En effet, les véhicules électriques ont déjà été isolés avec succès à partir de divers fluides corporels , y compris l' urine 7, 8 CSF, le lait maternel 9 ou de sang 10. Plusieurs études ont identifié des changements dans le nombre de EV et la composition de différentes maladies humaines. Par exemple, chez les patients atteints de sepsis le nombre de MVs pro-coagulantaugmenté de manière significative par rapport à des personnes en bonne santé 11. Aussi chez les patients atteints de paludisme cérébral grave une augmentation de MVs totales dans le sang peut être observée et les chiffres de MVs dérivées des plaquettes en corrélation avec la profondeur de coma et de thrombocytopénie 12. D' autres études indiquent un nombre élevé de vésicules d' origine endothéliale chez les patients atteints de lupus érythémateux disséminé ou une insuffisance cardiaque et dans le cas de ce dernier, cette corrélation avec une probabilité plus élevée d'événements cardiovasculaires 13,14.

Surtout dans le cancer, les véhicules électriques dans le sang sont actuellement discutées en tant que nouveaux biomarqueurs ayant une valeur diagnostique et pronostique.
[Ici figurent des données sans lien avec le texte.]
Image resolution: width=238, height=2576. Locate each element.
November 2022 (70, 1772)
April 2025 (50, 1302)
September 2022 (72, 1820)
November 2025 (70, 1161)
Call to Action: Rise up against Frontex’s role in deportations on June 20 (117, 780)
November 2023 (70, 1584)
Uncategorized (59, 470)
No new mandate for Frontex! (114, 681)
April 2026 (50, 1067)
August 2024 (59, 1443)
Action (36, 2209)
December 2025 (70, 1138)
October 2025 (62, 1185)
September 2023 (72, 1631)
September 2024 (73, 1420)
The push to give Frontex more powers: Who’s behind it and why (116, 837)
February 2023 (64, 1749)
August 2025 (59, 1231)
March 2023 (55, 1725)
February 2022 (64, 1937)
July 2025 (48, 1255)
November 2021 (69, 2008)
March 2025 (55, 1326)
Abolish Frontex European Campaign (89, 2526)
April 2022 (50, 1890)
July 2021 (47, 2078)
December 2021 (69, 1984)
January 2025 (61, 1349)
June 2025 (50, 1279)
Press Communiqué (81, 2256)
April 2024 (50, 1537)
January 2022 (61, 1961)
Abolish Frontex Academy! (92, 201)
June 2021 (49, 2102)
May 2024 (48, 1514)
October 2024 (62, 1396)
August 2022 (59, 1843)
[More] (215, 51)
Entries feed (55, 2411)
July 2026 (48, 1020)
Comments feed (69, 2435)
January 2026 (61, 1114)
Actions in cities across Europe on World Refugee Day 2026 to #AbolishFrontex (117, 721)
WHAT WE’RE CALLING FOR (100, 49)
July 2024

Les niveaux de MVs exprimant des protéines associées à des tumeurs , tels que MUC1, l' EGFR ou FAK semblent être élevée dans le sang des patients atteints d' un cancer du sein 15,16. Aussi pour Exos, des études récentes ont montré que les Exos dérivés du sang portant des antigènes spécifiques de tumeurs tels que Glypican-1 pour le cancer du pancréas ou Del-1 pour le cancer du sein précoce de la maladie permet deprotection avec une haute spécificité et la sensibilité 17,18. En outre, la tumeur dérivée du sérum Exos peut contenir de l' ADN qui peut être utilisé pour la détection de mutations telles que KRAS et p53 ce qui suggère leur utilisation pour la prédiction de la thérapie 19. Des progrès récents ont montré que l' analyse de Exos dans le sang des patients atteints de glioblastome en utilisant une puce microfluidique spécifique permet le suivi de la thérapie 20. Pris ensemble, ces résultats impliquent que l'analyse des sous-populations spécifiques de la maladie de vésicules donne des informations précieuses sur le diagnostic, le pronostic ainsi que des options thérapeutiques et de succès.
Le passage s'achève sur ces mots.